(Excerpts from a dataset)
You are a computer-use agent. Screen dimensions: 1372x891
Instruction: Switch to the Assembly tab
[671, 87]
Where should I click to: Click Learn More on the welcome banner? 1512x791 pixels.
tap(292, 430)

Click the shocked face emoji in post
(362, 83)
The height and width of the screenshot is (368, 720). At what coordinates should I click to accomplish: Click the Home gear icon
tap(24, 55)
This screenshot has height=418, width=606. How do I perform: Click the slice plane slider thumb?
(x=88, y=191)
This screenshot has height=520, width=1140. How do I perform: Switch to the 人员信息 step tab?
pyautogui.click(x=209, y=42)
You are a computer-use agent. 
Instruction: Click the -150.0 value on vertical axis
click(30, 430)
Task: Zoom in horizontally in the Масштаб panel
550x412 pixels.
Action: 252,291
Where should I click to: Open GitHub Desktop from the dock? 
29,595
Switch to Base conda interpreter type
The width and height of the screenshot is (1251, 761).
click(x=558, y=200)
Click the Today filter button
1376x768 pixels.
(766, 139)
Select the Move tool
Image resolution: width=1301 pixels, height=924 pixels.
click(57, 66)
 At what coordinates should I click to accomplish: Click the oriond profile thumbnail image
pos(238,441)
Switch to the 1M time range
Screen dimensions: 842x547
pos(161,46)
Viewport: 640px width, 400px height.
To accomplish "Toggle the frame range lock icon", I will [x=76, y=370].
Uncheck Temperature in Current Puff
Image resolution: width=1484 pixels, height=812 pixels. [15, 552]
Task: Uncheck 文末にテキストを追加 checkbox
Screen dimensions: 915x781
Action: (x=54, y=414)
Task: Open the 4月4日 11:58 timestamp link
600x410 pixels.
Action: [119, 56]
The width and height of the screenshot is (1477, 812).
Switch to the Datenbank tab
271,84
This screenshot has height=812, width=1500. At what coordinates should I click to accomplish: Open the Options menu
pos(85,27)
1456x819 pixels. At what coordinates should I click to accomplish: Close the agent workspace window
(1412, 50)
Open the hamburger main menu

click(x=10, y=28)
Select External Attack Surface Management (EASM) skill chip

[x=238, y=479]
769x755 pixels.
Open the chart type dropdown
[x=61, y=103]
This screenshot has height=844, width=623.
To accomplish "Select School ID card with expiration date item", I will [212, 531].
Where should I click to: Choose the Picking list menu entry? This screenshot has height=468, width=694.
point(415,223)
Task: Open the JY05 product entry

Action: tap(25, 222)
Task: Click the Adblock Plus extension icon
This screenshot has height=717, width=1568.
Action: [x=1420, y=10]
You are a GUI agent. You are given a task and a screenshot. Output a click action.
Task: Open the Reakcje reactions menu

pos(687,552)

## Exercise instructions:
Emit only the final stretch of the records: the line containing "Open the hamburger main menu" through the end, each line exactly as it stands.

## Worked solution:
Open the hamburger main menu

click(x=10, y=28)
Select External Attack Surface Management (EASM) skill chip

[x=238, y=479]
769x755 pixels.
Open the chart type dropdown
[x=61, y=103]
This screenshot has height=844, width=623.
To accomplish "Select School ID card with expiration date item", I will [212, 531].
Where should I click to: Choose the Picking list menu entry? This screenshot has height=468, width=694.
point(415,223)
Task: Open the JY05 product entry

Action: tap(25, 222)
Task: Click the Adblock Plus extension icon
This screenshot has height=717, width=1568.
Action: [x=1420, y=10]
You are a GUI agent. You are given a task and a screenshot. Output a click action.
Task: Open the Reakcje reactions menu

pos(687,552)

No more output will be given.